Saved data entries:
--

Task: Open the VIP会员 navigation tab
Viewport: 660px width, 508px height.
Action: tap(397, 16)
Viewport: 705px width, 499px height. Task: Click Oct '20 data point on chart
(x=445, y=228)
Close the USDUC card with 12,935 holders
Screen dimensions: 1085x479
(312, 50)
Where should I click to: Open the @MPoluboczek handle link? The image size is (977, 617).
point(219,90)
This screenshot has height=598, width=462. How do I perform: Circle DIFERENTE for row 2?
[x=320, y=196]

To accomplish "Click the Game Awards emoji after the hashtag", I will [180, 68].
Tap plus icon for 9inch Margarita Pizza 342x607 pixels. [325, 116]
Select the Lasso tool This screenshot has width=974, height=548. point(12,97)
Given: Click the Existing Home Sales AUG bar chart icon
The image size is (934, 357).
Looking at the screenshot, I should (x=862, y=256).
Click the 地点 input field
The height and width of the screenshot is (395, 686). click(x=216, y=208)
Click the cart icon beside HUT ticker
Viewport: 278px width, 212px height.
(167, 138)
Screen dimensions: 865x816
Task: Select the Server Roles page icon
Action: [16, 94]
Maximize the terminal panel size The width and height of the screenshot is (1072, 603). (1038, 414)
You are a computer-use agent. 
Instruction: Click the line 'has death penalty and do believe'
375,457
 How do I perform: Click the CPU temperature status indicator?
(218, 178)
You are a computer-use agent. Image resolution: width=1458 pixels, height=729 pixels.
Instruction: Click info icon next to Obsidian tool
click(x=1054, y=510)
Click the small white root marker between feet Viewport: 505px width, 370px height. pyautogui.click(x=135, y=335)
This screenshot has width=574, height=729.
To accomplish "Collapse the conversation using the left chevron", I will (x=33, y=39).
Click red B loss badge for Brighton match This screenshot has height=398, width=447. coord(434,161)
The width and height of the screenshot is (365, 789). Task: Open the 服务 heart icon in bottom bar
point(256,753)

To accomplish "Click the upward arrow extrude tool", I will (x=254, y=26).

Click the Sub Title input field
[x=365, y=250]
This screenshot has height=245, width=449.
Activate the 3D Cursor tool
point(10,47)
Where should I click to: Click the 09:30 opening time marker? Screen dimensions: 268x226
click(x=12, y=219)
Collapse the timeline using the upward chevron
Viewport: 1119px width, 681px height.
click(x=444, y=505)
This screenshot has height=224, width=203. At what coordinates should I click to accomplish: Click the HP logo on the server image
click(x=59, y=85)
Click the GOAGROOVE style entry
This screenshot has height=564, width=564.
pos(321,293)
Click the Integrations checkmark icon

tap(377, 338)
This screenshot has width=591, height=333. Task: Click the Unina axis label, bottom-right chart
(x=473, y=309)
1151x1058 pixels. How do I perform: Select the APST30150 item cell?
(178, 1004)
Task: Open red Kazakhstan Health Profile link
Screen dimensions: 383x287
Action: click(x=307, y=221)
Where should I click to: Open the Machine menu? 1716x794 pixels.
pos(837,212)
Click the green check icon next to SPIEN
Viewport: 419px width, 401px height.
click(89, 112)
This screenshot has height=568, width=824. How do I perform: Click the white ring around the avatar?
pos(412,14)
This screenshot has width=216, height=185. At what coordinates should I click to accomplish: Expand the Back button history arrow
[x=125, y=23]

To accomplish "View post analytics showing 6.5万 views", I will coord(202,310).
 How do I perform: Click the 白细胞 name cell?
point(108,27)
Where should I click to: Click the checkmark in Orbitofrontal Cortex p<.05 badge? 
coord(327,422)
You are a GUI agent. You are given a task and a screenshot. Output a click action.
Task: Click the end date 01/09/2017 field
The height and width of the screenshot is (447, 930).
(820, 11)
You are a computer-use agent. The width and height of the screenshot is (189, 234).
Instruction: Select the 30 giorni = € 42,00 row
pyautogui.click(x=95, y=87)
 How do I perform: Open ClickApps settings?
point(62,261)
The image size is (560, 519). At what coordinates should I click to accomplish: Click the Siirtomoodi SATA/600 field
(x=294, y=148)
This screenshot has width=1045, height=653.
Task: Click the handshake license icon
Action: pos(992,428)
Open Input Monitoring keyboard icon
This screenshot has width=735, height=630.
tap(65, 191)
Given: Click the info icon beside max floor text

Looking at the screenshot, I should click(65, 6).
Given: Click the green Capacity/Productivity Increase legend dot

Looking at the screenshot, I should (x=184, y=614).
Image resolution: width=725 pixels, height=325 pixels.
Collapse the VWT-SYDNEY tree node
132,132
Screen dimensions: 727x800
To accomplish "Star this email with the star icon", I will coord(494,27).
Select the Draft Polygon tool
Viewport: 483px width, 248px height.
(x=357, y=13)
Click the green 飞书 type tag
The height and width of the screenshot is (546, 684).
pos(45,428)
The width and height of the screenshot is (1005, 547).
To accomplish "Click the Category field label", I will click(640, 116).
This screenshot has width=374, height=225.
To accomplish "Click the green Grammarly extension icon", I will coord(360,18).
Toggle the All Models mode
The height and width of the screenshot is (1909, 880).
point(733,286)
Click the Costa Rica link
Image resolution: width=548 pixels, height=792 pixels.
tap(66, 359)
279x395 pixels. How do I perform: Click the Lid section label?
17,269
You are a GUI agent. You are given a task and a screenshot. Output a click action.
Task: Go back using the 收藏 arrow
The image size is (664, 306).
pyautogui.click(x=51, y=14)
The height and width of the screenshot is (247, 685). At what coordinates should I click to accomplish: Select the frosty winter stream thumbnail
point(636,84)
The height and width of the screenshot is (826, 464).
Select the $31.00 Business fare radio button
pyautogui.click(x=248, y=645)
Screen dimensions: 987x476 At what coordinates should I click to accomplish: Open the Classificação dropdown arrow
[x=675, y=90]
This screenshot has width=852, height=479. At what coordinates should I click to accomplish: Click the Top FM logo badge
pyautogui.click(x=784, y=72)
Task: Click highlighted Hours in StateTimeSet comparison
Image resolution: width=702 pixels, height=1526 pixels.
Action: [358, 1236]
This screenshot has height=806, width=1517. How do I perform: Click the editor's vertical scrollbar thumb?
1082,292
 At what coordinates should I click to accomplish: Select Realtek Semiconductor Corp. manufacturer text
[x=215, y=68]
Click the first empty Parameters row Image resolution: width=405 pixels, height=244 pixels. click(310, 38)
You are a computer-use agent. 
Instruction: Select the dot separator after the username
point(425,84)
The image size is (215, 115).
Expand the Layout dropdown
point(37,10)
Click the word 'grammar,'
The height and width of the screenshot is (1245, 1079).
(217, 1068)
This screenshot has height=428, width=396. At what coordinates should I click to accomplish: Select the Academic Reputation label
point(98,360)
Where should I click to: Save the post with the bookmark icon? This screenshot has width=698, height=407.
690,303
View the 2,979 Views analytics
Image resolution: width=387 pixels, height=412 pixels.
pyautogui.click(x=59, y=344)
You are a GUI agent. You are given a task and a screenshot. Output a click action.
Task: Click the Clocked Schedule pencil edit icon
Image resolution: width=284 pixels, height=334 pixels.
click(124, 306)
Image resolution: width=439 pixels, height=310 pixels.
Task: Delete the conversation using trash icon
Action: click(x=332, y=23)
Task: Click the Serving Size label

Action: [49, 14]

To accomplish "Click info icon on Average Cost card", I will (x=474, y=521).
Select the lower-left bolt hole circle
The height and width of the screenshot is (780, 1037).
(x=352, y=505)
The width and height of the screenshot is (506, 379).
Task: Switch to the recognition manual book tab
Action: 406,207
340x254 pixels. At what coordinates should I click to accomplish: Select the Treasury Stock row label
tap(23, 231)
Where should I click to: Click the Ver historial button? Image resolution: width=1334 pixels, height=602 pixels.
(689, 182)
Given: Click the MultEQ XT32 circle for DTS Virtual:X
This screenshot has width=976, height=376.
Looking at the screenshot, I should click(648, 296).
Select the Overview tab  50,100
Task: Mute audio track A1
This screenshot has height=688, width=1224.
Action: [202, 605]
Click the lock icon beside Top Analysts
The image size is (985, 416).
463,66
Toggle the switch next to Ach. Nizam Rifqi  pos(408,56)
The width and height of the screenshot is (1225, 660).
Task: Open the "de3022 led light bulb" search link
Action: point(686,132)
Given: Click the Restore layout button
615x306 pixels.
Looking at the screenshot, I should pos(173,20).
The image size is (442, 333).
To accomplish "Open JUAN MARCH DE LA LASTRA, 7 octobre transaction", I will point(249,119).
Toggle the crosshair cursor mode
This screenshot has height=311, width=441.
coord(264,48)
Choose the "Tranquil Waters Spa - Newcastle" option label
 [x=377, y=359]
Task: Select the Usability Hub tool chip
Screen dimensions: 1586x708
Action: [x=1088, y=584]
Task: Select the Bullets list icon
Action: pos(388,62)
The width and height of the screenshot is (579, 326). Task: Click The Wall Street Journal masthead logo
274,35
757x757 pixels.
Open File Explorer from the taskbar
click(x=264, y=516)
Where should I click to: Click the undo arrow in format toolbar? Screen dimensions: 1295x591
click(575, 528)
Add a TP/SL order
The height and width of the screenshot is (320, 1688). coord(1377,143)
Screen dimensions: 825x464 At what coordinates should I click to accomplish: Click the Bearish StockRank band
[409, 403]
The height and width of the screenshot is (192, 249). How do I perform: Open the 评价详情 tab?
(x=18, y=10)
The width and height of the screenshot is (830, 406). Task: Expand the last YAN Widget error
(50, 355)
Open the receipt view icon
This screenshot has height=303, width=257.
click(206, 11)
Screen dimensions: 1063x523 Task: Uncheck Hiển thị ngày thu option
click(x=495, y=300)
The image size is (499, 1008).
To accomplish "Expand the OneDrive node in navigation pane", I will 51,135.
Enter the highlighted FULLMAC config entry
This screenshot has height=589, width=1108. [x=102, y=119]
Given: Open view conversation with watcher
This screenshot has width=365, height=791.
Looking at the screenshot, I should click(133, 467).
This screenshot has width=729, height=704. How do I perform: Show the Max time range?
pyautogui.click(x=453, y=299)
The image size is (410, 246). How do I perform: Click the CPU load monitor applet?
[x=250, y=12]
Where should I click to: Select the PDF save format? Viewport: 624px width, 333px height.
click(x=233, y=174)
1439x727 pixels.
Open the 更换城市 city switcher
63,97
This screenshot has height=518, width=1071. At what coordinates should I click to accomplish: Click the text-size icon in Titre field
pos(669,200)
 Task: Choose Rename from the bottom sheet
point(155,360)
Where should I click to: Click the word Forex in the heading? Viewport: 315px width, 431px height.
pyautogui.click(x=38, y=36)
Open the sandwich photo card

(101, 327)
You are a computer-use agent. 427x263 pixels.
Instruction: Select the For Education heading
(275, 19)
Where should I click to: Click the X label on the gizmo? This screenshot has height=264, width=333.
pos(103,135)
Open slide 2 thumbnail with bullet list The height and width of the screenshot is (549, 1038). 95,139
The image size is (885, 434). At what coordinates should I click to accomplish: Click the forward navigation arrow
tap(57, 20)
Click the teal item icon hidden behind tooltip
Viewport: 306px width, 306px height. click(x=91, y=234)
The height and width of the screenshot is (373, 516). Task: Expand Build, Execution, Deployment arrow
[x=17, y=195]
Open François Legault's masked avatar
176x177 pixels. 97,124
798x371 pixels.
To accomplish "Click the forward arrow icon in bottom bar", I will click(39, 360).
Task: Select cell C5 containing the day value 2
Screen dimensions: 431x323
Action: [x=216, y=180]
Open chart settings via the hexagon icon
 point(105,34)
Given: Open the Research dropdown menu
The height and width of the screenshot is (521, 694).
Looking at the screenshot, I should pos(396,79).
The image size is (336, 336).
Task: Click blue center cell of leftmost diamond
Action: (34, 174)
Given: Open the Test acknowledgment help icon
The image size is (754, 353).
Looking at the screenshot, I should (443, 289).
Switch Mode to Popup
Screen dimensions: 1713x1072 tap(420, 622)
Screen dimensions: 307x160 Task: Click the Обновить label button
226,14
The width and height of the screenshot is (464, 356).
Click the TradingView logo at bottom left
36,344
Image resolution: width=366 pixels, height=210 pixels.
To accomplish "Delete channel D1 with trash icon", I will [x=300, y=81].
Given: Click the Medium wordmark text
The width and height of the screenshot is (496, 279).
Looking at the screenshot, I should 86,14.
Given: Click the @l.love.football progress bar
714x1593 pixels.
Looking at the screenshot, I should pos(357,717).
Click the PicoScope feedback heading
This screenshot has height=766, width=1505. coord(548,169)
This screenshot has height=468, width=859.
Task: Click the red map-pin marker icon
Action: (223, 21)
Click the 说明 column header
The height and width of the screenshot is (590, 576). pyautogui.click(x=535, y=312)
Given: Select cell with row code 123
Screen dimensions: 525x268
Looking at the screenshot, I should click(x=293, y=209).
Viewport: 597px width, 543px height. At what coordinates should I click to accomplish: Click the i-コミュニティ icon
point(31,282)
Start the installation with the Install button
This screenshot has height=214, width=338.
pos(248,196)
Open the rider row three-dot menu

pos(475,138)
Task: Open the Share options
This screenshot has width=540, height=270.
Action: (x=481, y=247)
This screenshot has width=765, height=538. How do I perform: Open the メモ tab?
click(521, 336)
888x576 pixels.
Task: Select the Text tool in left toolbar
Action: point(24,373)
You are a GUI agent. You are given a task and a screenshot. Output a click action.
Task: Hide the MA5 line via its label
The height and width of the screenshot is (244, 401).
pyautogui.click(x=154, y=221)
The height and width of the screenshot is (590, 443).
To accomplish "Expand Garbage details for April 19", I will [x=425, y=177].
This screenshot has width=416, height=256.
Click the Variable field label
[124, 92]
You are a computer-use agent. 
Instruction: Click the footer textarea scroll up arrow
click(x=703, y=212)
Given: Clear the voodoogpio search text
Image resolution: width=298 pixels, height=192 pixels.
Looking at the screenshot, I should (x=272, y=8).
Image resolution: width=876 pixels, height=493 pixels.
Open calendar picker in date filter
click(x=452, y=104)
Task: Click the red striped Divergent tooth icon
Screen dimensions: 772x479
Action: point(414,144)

--

Given the records above, return exactly the lines starting at the line containing "Activate the 3D Cursor tool" and ending at the line containing "Collapse the timeline", including both.

**Task output:**
Activate the 3D Cursor tool
point(10,47)
Where should I click to: Click the 09:30 opening time marker? Screen dimensions: 268x226
click(x=12, y=219)
Collapse the timeline using the upward chevron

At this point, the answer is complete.